A project for a fresh new coat of paint for your house is a challenging yet rewarding endeavor when properly executed. Although we all are excited to get into the paint and start applying it to the home, there are some essential steps that need to be completed prior to ever opening a paint can. In the industry, we call this the “prep phase,” which refers to the preparation that needs to be done to the exterior of the house to ensure the coating properly adheres to the substrate, so you get the most performance from your paint product as possible.

exterior of house prepared for painting

1. Clean the House

The most common fear among homeowners when dealing with paint is paint failure. Paint failure is often caused by someone not applying the appropriate product to the right substrate or applying a product to a dirty substrate. To ensure proper adhesion, the exterior of the house should always be “pressure washed,” the first step in painting the exterior of a house. Pressure washing will help remove any dirt, light mildew, or other contaminants that might prevent the coating from full adhesion. Another benefit to pressure washing is it also, often times, uncovers areas of light wood rot.

2. Replace Any Rotten Wood

You’ve pressure washed the home, it’s clean, and you were able to see every square inch of the house, giving you a better idea of how involved the preparation phase will be. Unfortunately, you came across some areas of wood rot. It’s essential to remove and replace these areas of wood rot. If these areas of wood rot are not addressed, you open your home to the possibility of insects and moisture, both which can cause real havoc and headaches. Therefore, replace all rotten wood, and caulk it in properly to keep moisture out.

3. Scrape Old Paint, Prime, and Caulk

You’re getting close! After pressure washing and replacing all rotten wood, the next step is to scrape away any areas of loose paint that wasn’t removed in the initial pressure washing phase. It’s very important to scrape all loose paint to ensure your new paint will have proper adhesion. While the new coating might stick to the old because it’s clean, the old coating needs to stick to the substrate to have proper adhesion.

After you scrape all loose paint you need to use an appropriate primer to prime any bare substrates. For example, if you’re priming bare wood, you will need to use an exterior wood primer. If you’re priming bare metal, it’s crucial to use a direct-to-metal primer. Please note, it’s not recommended to prime over any surface rust. Surface rust should be ground down to bare metal and then primed.

After priming comes caulking. Caulking is important because it acts as a barrier where there are gaps and cracks.
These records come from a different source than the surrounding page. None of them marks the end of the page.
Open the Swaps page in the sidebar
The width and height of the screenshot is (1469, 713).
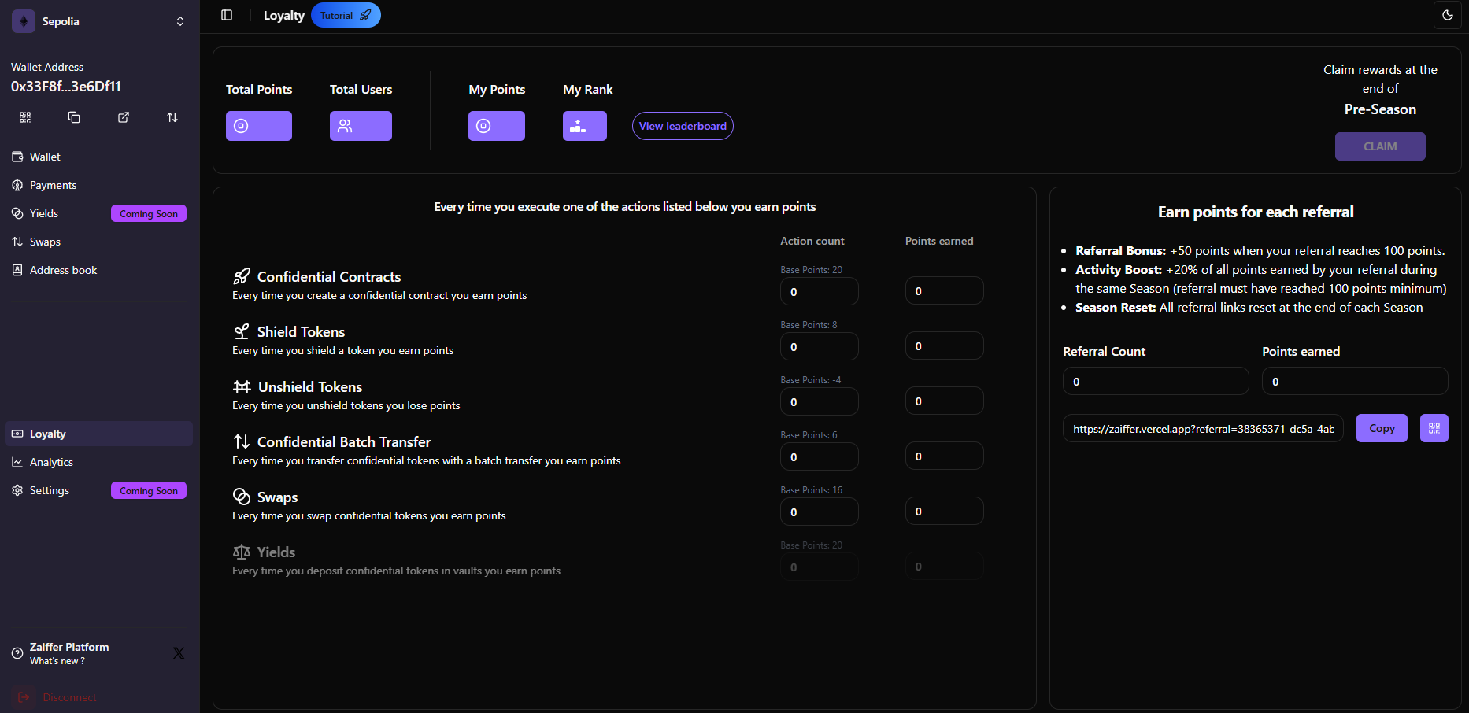tap(45, 242)
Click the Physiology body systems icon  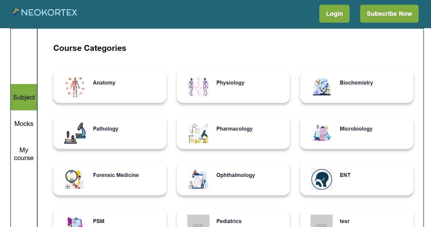198,87
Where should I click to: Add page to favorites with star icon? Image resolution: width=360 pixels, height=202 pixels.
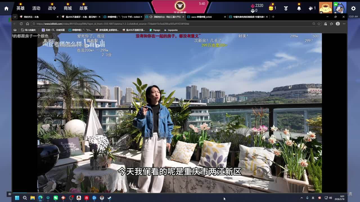319,24
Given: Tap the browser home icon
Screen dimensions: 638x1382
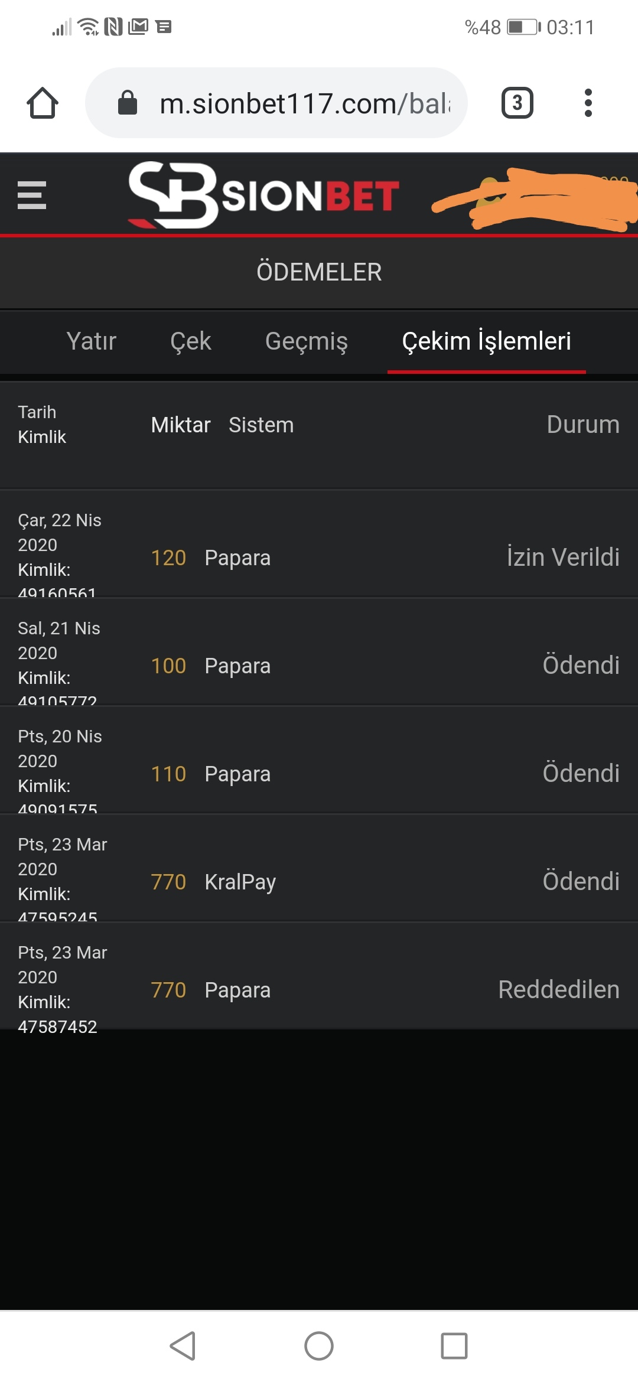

It’s common to put caulking where pieces of siding meet, around window trim boards, in nail holes, etc. We do not recommend applying caulking on the underside of a horizontal trim board: reason being, if moisture was to get in behind this area, it needs a place to escape. Also, your house slightly expands and contracts with the different seasons, so you want to make sure you’re allowing it to breathe by not caulking it in too tight.

4. And Finally, Paint!

After all these preparation steps, it’s finally time to apply your paint. When painting your home, you will want to plastic off all windows to make sure you don’t get paint on them. If you complete all preparation steps above, you’re on the right road for a successful exterior painting project. At Major Painting, we always say, “Anyone can paint a house, it’s the preparation that no one sees that actually counts!” Best of luck to you on your next painting project, and do not forget that the “prep phase” is just as important as the actual painting!